What is required: Filter the records for lines holding the string "agent".

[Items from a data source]
§
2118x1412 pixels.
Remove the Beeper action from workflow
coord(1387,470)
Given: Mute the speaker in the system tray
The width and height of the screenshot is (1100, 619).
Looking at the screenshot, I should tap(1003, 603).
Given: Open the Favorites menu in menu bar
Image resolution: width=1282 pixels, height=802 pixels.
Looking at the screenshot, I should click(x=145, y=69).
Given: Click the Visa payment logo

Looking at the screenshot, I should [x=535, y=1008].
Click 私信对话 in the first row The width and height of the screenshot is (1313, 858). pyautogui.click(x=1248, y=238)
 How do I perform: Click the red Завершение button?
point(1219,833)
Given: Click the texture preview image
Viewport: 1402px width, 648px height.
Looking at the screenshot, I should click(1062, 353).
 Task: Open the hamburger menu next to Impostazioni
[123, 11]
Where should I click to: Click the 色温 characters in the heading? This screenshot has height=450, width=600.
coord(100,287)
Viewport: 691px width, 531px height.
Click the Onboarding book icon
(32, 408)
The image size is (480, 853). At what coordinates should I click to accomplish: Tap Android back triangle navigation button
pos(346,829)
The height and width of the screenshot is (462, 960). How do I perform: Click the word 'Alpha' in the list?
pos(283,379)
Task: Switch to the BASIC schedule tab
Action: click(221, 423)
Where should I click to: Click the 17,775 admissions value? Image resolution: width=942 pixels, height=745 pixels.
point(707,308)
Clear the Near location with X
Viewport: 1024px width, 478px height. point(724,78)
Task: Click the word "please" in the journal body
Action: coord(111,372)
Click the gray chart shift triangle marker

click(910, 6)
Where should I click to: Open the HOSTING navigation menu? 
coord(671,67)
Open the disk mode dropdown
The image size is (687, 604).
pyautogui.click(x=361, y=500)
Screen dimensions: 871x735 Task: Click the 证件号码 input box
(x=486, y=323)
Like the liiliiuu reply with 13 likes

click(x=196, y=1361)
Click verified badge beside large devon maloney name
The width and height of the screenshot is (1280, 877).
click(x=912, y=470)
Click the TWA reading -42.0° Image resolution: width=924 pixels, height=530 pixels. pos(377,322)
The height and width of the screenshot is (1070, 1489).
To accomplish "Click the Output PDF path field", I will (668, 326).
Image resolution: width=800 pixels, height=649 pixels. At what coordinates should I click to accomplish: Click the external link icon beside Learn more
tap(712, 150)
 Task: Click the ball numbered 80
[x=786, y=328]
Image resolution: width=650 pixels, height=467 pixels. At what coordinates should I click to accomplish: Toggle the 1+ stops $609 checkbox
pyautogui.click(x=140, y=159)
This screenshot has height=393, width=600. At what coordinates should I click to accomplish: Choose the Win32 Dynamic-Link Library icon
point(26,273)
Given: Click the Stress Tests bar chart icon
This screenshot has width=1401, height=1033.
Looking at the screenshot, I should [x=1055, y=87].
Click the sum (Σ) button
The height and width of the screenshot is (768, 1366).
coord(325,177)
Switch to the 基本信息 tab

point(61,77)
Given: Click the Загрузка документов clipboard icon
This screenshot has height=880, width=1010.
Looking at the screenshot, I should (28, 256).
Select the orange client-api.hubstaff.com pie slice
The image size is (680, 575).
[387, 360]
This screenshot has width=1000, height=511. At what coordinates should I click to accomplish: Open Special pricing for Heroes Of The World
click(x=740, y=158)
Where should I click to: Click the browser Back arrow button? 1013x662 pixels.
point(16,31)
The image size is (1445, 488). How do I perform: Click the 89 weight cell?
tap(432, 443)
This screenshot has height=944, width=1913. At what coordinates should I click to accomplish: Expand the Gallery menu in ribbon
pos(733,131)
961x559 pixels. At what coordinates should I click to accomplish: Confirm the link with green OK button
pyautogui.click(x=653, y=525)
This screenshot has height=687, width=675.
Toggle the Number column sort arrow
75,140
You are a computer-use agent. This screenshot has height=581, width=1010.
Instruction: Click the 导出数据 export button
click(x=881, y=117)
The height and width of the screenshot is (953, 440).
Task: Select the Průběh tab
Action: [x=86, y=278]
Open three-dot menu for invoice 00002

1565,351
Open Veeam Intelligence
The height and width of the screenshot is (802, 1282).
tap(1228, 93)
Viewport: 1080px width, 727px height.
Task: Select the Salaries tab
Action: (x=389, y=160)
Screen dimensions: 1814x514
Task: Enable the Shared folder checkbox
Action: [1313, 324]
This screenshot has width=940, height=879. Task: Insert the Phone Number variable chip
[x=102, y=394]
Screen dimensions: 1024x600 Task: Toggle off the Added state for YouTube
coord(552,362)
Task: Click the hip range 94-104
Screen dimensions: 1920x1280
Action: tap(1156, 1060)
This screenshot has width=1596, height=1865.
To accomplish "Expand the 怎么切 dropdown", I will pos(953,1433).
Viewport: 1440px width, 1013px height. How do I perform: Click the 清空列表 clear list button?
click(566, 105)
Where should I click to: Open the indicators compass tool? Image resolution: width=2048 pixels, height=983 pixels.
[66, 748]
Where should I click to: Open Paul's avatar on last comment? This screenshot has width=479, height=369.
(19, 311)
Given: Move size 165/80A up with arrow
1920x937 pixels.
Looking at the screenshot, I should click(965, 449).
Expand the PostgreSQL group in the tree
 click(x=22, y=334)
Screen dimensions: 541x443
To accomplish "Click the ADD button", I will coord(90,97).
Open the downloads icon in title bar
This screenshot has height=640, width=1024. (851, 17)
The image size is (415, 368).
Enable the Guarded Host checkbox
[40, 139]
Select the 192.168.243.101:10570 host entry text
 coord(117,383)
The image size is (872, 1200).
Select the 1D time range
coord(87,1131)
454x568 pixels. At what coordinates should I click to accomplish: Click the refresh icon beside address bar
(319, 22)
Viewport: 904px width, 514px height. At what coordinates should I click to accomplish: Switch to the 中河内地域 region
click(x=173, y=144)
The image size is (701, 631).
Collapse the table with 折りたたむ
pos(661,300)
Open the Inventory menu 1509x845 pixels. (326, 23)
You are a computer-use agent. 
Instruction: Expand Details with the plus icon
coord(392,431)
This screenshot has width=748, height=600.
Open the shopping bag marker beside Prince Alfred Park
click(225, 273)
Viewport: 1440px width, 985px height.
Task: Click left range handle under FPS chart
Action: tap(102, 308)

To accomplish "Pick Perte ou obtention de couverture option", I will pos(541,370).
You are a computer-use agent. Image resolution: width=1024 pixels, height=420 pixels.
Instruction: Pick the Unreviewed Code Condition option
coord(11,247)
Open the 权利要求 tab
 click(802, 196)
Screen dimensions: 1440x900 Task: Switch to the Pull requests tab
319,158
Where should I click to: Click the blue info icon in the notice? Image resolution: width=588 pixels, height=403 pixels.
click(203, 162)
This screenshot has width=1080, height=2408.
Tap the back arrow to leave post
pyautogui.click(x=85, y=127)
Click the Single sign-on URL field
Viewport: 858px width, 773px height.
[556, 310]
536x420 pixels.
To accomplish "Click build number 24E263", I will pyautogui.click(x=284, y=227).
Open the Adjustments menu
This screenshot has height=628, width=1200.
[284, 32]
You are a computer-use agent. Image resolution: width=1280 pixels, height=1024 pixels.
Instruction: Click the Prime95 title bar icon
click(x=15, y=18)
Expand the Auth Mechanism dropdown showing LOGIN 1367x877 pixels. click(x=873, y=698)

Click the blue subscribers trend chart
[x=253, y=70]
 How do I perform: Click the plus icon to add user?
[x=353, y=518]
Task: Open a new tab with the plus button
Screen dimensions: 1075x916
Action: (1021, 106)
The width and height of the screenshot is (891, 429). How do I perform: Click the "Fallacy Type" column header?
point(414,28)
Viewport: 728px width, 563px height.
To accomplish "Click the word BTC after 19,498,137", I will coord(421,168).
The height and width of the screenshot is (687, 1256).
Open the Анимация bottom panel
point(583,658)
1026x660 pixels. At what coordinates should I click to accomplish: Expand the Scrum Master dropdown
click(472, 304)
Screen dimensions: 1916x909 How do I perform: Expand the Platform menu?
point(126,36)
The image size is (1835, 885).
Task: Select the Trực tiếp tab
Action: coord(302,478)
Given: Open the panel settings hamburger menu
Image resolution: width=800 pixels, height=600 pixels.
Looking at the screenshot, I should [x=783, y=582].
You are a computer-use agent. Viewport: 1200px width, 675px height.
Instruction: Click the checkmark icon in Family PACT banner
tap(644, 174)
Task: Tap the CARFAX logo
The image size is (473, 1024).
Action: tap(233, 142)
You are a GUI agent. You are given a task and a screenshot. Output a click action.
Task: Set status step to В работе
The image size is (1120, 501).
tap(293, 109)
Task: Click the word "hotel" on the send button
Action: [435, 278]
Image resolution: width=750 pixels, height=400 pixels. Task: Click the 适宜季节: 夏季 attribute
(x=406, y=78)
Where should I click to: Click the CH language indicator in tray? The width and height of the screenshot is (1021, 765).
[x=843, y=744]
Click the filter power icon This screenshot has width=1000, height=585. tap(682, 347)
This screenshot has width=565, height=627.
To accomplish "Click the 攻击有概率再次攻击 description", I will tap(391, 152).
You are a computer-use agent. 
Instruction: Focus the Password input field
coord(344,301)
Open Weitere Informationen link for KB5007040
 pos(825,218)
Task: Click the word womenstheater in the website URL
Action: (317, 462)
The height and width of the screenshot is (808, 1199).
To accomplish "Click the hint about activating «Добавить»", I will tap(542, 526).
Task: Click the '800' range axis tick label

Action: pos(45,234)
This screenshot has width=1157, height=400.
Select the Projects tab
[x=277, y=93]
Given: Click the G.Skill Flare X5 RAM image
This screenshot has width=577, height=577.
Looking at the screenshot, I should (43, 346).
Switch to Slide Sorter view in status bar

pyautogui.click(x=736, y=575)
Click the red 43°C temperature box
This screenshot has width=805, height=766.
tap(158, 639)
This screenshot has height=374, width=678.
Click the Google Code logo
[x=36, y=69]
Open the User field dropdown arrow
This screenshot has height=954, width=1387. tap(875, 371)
§
Response area:
You are a computer-use agent. This screenshot has height=581, width=1010.
You are a computer-use agent. 
You are a computer-use agent. Image resolution: width=1024 pixels, height=420 pixels.
You are a computer-use agent. Image resolution: width=1280 pixels, height=1024 pixels.
You are a computer-use agent. Viewport: 1200px width, 675px height.
You are a GUI agent. You are given a task and a screenshot. Output a click action.
You are a computer-use agent. 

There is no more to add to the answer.